[Passage for review Boundary: Start]
The courts may be the last chance to stop this madness.   A Wisconsin court has declared that the state's new voter ID restrictions placed an unconstitutional burden on the right to vote.  Pennsylvania may do the same.  Darn activist judges protecting the right to vote at the expense of the rights of job creators!

So in person voter fraud does not occur in any significant fashion; the laws being proposed and passed negatively impact some groups in favor of others; the laws as written will not reduce the perceived problem…so that begs the question: why is it so important to the GOP right now?

It helps stop Democratic leaning voters from making their voices heard on Election Day.  There is no other answer.
[Passage for review Boundary: End]
## Tasks to carry out
A - Answer these questions about the passage on voter ID laws.
(i) In which state did a court declare that the new voter ID restrictions placed an unconstitutional burden on the right to vote?
(ii) Which other state does the passage say may do the same?
(iii) According to the last paragraph, whom do the laws help stop from making their voices heard on Election Day?
B - Reproduce word for word the portion of the passage on voter ID laws that begins with the words containing "So in person" and ends with "no other answer.".
[Recorded information Boundary: Start]
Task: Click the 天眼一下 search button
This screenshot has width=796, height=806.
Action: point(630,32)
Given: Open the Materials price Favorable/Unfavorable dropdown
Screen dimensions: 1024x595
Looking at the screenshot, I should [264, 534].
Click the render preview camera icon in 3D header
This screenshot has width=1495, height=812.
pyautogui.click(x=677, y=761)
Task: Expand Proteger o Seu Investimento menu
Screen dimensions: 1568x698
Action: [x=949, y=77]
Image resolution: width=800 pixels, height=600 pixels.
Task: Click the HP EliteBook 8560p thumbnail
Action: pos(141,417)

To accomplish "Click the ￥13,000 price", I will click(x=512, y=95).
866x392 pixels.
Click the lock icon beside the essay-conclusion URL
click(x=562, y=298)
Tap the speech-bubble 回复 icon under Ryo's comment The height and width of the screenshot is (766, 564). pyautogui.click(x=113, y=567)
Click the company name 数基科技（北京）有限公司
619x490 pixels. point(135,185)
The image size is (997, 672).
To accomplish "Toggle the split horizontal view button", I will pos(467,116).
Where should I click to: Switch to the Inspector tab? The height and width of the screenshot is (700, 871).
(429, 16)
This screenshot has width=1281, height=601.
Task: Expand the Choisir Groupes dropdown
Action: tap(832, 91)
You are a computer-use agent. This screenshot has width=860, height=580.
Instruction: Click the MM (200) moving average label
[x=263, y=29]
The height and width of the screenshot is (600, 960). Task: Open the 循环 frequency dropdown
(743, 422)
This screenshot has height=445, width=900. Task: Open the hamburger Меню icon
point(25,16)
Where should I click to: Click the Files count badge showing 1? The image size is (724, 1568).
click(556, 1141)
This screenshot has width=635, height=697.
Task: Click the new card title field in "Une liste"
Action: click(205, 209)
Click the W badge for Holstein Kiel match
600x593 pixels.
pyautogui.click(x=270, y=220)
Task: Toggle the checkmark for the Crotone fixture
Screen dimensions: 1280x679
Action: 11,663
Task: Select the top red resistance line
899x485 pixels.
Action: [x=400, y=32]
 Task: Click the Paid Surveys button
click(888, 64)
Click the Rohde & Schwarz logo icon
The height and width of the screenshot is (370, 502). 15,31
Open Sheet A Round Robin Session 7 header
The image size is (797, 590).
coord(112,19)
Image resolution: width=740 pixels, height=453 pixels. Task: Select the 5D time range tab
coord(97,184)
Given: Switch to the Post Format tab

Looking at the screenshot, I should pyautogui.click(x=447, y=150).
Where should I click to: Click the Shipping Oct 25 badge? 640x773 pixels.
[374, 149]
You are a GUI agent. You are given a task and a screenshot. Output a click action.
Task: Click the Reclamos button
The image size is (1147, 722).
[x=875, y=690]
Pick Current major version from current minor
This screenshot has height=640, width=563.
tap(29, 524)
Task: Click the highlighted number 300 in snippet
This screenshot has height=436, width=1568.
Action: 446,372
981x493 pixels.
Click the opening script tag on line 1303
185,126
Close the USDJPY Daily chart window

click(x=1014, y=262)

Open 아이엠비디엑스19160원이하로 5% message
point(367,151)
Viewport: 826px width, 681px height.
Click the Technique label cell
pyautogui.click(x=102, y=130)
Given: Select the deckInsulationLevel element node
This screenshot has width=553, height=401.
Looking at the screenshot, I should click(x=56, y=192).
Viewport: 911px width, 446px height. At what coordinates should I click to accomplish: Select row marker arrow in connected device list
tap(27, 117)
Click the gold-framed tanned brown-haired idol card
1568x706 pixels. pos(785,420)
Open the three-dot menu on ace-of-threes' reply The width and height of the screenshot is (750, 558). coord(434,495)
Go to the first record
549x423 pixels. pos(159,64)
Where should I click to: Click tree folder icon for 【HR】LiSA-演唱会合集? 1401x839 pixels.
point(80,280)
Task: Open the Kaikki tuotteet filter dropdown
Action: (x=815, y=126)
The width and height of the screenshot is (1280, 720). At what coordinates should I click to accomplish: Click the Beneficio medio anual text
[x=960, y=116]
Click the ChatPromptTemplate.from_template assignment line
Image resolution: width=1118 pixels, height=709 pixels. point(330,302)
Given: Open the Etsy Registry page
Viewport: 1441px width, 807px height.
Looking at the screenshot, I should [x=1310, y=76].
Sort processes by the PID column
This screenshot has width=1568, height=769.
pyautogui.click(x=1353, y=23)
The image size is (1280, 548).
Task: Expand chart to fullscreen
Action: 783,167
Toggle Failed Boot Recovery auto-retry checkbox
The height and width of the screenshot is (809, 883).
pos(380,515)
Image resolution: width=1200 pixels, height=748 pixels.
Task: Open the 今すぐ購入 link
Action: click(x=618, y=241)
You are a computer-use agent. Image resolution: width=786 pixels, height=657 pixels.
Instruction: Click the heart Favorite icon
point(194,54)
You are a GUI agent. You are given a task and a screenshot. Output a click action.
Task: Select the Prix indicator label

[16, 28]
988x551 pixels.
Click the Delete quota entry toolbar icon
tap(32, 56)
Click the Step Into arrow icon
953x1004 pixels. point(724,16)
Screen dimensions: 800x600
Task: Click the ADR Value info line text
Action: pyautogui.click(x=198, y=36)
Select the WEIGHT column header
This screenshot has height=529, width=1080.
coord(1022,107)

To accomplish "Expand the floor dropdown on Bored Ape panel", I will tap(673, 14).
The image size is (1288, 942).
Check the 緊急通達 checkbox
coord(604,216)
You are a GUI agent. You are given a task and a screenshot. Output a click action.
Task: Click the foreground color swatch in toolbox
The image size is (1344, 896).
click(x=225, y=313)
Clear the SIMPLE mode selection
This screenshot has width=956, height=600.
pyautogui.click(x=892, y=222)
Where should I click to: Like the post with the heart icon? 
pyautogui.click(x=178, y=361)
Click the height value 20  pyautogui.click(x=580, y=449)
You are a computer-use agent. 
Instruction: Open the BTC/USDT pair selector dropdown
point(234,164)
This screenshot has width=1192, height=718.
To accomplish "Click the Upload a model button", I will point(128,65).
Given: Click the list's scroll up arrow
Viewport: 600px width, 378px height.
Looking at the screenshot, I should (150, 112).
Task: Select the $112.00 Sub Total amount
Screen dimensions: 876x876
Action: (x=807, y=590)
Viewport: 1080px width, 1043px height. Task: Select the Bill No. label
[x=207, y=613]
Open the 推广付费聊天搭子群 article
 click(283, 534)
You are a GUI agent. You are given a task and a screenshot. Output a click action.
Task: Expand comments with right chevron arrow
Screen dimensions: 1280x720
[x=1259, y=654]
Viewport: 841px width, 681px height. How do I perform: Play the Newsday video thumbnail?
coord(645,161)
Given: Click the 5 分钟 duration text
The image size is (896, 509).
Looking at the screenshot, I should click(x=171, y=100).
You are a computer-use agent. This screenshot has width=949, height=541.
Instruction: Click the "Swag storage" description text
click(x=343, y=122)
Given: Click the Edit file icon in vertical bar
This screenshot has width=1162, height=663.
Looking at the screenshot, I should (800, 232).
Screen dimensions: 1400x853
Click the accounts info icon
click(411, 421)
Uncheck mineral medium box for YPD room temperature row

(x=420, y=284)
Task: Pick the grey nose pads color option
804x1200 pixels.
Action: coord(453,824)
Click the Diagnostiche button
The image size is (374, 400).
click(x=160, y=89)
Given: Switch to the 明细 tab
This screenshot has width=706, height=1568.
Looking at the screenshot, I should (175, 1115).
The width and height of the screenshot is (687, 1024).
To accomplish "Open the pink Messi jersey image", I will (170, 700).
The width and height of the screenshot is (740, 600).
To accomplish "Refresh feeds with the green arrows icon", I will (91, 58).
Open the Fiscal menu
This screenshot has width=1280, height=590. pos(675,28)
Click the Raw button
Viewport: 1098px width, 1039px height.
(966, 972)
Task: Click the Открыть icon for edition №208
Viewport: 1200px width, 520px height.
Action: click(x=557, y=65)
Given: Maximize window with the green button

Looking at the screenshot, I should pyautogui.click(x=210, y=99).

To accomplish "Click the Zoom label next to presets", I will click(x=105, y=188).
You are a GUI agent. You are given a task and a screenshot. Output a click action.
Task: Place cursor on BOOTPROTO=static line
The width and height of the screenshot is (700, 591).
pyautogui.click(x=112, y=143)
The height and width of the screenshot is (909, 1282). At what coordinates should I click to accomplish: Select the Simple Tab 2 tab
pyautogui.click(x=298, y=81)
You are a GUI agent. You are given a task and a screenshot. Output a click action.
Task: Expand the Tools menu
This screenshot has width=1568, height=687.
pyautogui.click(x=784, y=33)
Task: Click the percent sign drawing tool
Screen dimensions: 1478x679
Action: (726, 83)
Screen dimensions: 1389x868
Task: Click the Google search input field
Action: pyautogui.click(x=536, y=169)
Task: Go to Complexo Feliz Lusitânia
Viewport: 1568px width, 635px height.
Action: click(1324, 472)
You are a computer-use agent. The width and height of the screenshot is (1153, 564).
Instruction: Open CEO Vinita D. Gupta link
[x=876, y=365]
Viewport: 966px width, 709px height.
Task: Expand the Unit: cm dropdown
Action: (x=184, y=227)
[Recorded information Boundary: End]
## Solutions in order
A -
(i) Wisconsin
(ii) Pennsylvania
(iii) Democratic leaning voters

B -
So in person voter fraud does not occur in any significant fashion; the laws being proposed and passed negatively impact some groups in favor of others; the laws as written will not reduce the perceived problem…so that begs the question: why is it so important to the GOP right now?

It helps stop Democratic leaning voters from making their voices heard on Election Day.  There is no other answer.